§ **Task directions**:
Can you copy word for word the stretch of the clean eating blog post below that begins with the words containing "Well, first of" and ends with "lower pesticide list?"?

§ **Quoted passage**:
----------------------------------------
I recently stumbled upon a “healthy eating” challenge called “Clean Eating in 14 Steps” where you are asked to swap out a behavior for a cleaner eating version each week.

I wanted to not only challenge myself and see if I could clean up my own diet but also to blog about each week and give my own suggestions on how you can make these changes, too!

 

 

So, what is clean eating anyways?

Well, first of all, I like to think of it more as a lifestyle than a strict dietary regimen. It’s about every time you are going to put food into your body, you go through a little mental checklist of things such as (and these are only examples as everyone’s vary based on their personal preferences):

  • Is this food in its whole, natural state?
  • If not, are there fewer than 5 ingredients, all of which I can pronounce, on the label?
  • Is it all-natural and/or organic?
  • If not, is it on a lower pesticide list?
  • If it’s a protein- are the animals fed an appropriate diet and given an appropriate environment?
  • Is it local?
  • And so much more depending on each person’s preferences.

The general idea, though, is to eat food as close to it’s natural, whole, and ‘clean’ form.

What do you have to look forward to in my coming blogs?

Each week I will focus on at least one aspect of the 14 week challenge that I found here!

I love that they kept the weekly objectives short and simple but I’m going to take each week and give it my own twist and offer suggestions and resources that you might find beneficial.

The breakdown will be similar to

  1. Real fruits and vegetables at each meal
  2. Real beverages
  3. Protein choices
  4. Fast food or deep-fried foods
  5. Trying new foods
  6. Fat
  7. Whole grains
  8. Feeling full
  9. Sweeteners
  10. Oils
  11. Artificial foods
  12. Simple and fewer ingredients

I know, it’s only 12 weeks. I’m sure I can come up with something else interesting to throw into my own version.

DISCLAIMER:

This article is for informational purposes only, and is educational in nature. Statements made here have not been evaluated by the FDA.  This article is not intended to diagnose, treat, cure or prevent any disease. Please discuss with your own, qualified health care provider before adding in supplements or making any changes in your diet or exercise routine.
----------------------------------------
§ **Data excerpts**:
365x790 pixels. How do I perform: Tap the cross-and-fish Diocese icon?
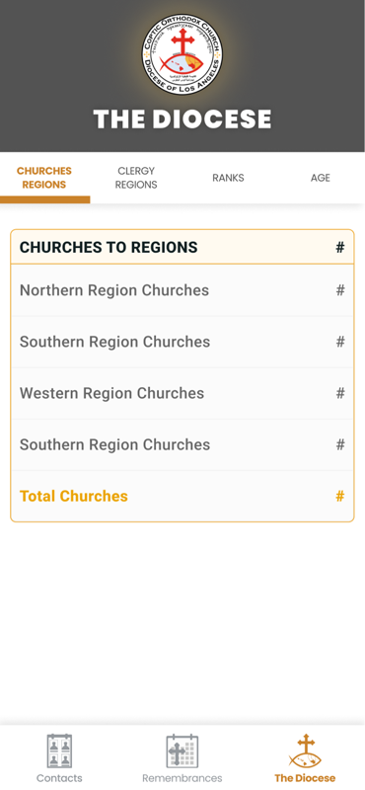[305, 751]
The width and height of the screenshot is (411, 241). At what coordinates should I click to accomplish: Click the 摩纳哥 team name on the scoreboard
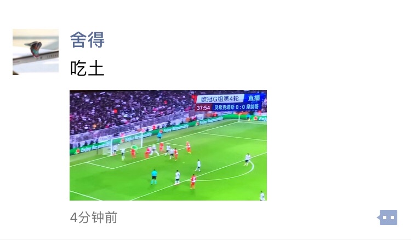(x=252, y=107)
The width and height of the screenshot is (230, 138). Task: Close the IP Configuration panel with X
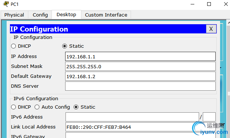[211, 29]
----------------------------------------
§ **Written reply**:
Well, first of all, I like to think of it more as a lifestyle than a strict dietary regimen. It’s about every time you are going to put food into your body, you go through a little mental checklist of things such as (and these are only examples as everyone’s vary based on their personal preferences):

  • Is this food in its whole, natural state?
  • If not, are there fewer than 5 ingredients, all of which I can pronounce, on the label?
  • Is it all-natural and/or organic?
  • If not, is it on a lower pesticide list?